Lanson International has today (July 12) confirmed to just-drinks that its 44% stakeholder Caisse d'Epargne Group is looking to sell its shareholding.

Caisse d'Epargne only took its stake in the Champagne business a year ago as part of a deal to refinance the debt-troubled Lanson.

One year after this agreement, Lanson International, which has adopted a new corporate governance structure with a Board of Directors and a Supervisory Board, on which the Caisse d'Epargne group is represented, said it has now launched a new business plan under the guidance of the board, allowing the company to relaunch its commercial plans.

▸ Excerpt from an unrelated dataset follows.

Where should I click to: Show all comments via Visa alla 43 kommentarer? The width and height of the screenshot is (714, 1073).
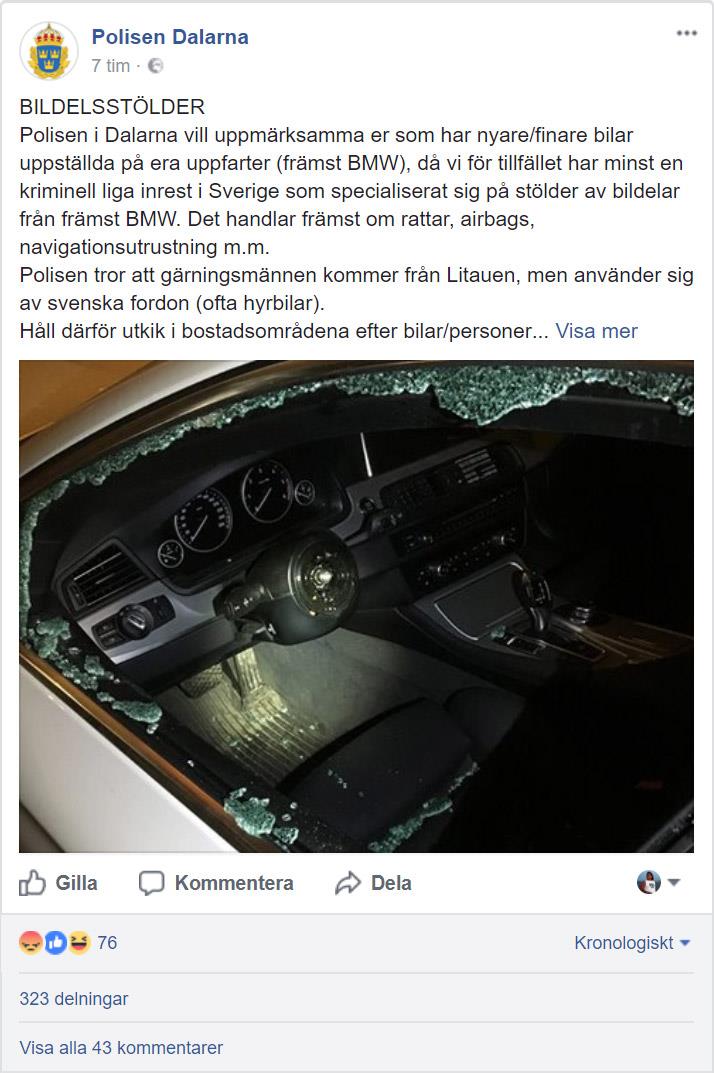click(121, 1048)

In a statement Lanson said: "The Caisse d'Epargne Group has engaged itself to pursue the refinancing of the debts relative to the financing of the Champagne stocks, and in its role as banker, to accompany the development of Lanson International. Relating to its investment, if opportunities for a sale were to present themselves, and on the condition that they were built into a reliable long-term development plan for the company, the Caisse d'Epargne Group, in agreement with the majority share-holders, would be prepared to examine such opportunities."

Despite rumours to the contrary, only the Caisse d'Epargne stake is up for sale and not the 56% controlled by the Mora family, a Lanson spokeswoman told just-drinks today.

She also dismissed the €700m price tag some French media reports had reported Lanson chairman Francois-Xavier Mora placing on the business,  saying the price had come from no-one within Lanson.